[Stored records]
====

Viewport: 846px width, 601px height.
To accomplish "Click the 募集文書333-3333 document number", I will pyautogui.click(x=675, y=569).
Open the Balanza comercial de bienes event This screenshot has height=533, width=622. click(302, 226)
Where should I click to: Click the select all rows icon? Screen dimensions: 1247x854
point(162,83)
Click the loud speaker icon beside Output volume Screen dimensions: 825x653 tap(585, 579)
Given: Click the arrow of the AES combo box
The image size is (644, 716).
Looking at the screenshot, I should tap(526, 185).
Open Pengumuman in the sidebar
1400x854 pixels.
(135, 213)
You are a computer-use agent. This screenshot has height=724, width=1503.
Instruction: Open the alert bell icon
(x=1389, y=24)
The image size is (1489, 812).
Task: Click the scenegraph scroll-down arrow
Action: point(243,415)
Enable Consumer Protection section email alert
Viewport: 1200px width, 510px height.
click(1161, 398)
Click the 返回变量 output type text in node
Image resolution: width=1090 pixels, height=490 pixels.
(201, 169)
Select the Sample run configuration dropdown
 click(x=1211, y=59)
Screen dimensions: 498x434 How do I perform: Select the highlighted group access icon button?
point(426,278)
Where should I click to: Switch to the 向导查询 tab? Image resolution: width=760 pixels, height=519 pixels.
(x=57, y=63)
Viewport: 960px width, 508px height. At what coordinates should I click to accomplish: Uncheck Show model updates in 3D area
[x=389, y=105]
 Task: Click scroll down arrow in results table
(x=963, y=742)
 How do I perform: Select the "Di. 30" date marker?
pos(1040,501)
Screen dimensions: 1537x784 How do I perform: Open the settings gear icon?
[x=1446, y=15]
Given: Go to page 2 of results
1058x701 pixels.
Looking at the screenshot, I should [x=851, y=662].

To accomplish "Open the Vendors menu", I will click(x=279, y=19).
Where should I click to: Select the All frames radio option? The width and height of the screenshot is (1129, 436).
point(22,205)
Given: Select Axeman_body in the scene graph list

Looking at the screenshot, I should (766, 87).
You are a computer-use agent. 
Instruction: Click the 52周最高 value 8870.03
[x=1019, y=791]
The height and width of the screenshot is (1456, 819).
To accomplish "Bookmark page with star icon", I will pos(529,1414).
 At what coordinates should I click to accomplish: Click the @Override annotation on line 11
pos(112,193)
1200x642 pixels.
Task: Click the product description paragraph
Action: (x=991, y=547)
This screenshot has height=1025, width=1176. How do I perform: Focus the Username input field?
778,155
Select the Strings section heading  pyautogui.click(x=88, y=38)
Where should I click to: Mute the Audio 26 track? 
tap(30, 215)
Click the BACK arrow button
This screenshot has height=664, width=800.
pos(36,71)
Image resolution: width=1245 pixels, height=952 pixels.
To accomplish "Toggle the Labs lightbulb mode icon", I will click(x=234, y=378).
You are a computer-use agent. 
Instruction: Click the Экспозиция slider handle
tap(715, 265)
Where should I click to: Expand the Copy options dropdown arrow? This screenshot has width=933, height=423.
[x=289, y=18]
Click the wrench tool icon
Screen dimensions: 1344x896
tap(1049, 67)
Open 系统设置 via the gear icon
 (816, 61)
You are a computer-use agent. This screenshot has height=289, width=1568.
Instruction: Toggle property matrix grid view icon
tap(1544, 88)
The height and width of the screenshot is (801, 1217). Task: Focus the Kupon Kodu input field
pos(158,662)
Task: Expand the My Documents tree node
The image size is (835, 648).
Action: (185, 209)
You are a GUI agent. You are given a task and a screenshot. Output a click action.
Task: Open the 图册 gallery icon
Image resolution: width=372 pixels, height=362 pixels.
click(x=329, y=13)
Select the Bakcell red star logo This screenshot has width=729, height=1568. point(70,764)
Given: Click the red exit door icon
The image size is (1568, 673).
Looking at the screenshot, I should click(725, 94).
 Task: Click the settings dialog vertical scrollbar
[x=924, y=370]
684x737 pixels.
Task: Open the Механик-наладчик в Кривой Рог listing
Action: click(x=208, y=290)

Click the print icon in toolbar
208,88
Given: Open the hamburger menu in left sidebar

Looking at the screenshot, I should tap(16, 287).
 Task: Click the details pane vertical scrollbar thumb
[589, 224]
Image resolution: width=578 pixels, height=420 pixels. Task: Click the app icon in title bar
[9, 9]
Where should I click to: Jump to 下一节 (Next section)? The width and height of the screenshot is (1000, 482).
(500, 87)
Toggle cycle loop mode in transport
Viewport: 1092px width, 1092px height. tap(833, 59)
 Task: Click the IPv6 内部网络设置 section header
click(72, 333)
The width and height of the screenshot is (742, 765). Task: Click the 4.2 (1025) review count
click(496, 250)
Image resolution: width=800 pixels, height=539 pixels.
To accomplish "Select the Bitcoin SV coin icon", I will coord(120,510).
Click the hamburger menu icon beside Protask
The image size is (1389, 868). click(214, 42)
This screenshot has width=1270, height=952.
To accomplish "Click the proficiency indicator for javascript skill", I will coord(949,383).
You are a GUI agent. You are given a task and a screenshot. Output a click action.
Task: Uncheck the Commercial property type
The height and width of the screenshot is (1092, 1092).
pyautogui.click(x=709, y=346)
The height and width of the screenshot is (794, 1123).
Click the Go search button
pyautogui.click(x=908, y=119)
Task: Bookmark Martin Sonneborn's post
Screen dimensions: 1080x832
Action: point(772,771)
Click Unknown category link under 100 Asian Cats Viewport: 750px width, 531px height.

====

◆ ASSIGNMENT ◆
All of the data needs to be repeated exactly.

◆ SOLUTION TO THIS EXERCISE ◆
Viewport: 846px width, 601px height.
To accomplish "Click the 募集文書333-3333 document number", I will pyautogui.click(x=675, y=569).
Open the Balanza comercial de bienes event This screenshot has height=533, width=622. click(302, 226)
Where should I click to: Click the select all rows icon? Screen dimensions: 1247x854
point(162,83)
Click the loud speaker icon beside Output volume Screen dimensions: 825x653 tap(585, 579)
Given: Click the arrow of the AES combo box
The image size is (644, 716).
Looking at the screenshot, I should tap(526, 185).
Open Pengumuman in the sidebar
1400x854 pixels.
(135, 213)
You are a computer-use agent. This screenshot has height=724, width=1503.
Instruction: Open the alert bell icon
(x=1389, y=24)
The image size is (1489, 812).
Task: Click the scenegraph scroll-down arrow
Action: point(243,415)
Enable Consumer Protection section email alert
Viewport: 1200px width, 510px height.
click(1161, 398)
Click the 返回变量 output type text in node
Image resolution: width=1090 pixels, height=490 pixels.
(201, 169)
Select the Sample run configuration dropdown
 click(x=1211, y=59)
Screen dimensions: 498x434 How do I perform: Select the highlighted group access icon button?
point(426,278)
Where should I click to: Switch to the 向导查询 tab? Image resolution: width=760 pixels, height=519 pixels.
(x=57, y=63)
Viewport: 960px width, 508px height. At what coordinates should I click to accomplish: Uncheck Show model updates in 3D area
[x=389, y=105]
 Task: Click scroll down arrow in results table
(x=963, y=742)
 How do I perform: Select the "Di. 30" date marker?
pos(1040,501)
Screen dimensions: 1537x784 How do I perform: Open the settings gear icon?
[x=1446, y=15]
Given: Go to page 2 of results
1058x701 pixels.
Looking at the screenshot, I should [x=851, y=662].

To accomplish "Open the Vendors menu", I will click(x=279, y=19).
Where should I click to: Select the All frames radio option? The width and height of the screenshot is (1129, 436).
point(22,205)
Given: Select Axeman_body in the scene graph list

Looking at the screenshot, I should (766, 87).
You are a computer-use agent. 
Instruction: Click the 52周最高 value 8870.03
[x=1019, y=791]
The height and width of the screenshot is (1456, 819).
To accomplish "Bookmark page with star icon", I will pos(529,1414).
 At what coordinates should I click to accomplish: Click the @Override annotation on line 11
pos(112,193)
1200x642 pixels.
Task: Click the product description paragraph
Action: (x=991, y=547)
This screenshot has height=1025, width=1176. How do I perform: Focus the Username input field?
778,155
Select the Strings section heading  pyautogui.click(x=88, y=38)
Where should I click to: Mute the Audio 26 track? 
tap(30, 215)
Click the BACK arrow button
This screenshot has height=664, width=800.
pos(36,71)
Image resolution: width=1245 pixels, height=952 pixels.
To accomplish "Toggle the Labs lightbulb mode icon", I will click(x=234, y=378).
You are a computer-use agent. 
Instruction: Click the Экспозиция slider handle
tap(715, 265)
Where should I click to: Expand the Copy options dropdown arrow? This screenshot has width=933, height=423.
[x=289, y=18]
Click the wrench tool icon
Screen dimensions: 1344x896
tap(1049, 67)
Open 系统设置 via the gear icon
 (816, 61)
You are a computer-use agent. This screenshot has height=289, width=1568.
Instruction: Toggle property matrix grid view icon
tap(1544, 88)
The height and width of the screenshot is (801, 1217). Task: Focus the Kupon Kodu input field
pos(158,662)
Task: Expand the My Documents tree node
The image size is (835, 648).
Action: (185, 209)
You are a GUI agent. You are given a task and a screenshot. Output a click action.
Task: Open the 图册 gallery icon
Image resolution: width=372 pixels, height=362 pixels.
click(x=329, y=13)
Select the Bakcell red star logo This screenshot has width=729, height=1568. point(70,764)
Given: Click the red exit door icon
The image size is (1568, 673).
Looking at the screenshot, I should click(725, 94).
 Task: Click the settings dialog vertical scrollbar
[x=924, y=370]
684x737 pixels.
Task: Open the Механик-наладчик в Кривой Рог listing
Action: click(x=208, y=290)

Click the print icon in toolbar
208,88
Given: Open the hamburger menu in left sidebar

Looking at the screenshot, I should tap(16, 287).
 Task: Click the details pane vertical scrollbar thumb
[589, 224]
Image resolution: width=578 pixels, height=420 pixels. Task: Click the app icon in title bar
[9, 9]
Where should I click to: Jump to 下一节 (Next section)? The width and height of the screenshot is (1000, 482).
(500, 87)
Toggle cycle loop mode in transport
Viewport: 1092px width, 1092px height. tap(833, 59)
 Task: Click the IPv6 内部网络设置 section header
click(72, 333)
The width and height of the screenshot is (742, 765). Task: Click the 4.2 (1025) review count
click(496, 250)
Image resolution: width=800 pixels, height=539 pixels.
To accomplish "Select the Bitcoin SV coin icon", I will coord(120,510).
Click the hamburger menu icon beside Protask
The image size is (1389, 868). click(214, 42)
This screenshot has width=1270, height=952.
To accomplish "Click the proficiency indicator for javascript skill", I will coord(949,383).
You are a GUI agent. You are given a task and a screenshot. Output a click action.
Task: Uncheck the Commercial property type
The height and width of the screenshot is (1092, 1092).
pyautogui.click(x=709, y=346)
The height and width of the screenshot is (794, 1123).
Click the Go search button
pyautogui.click(x=908, y=119)
Task: Bookmark Martin Sonneborn's post
Screen dimensions: 1080x832
Action: point(772,771)
Click Unknown category link under 100 Asian Cats Viewport: 750px width, 531px height.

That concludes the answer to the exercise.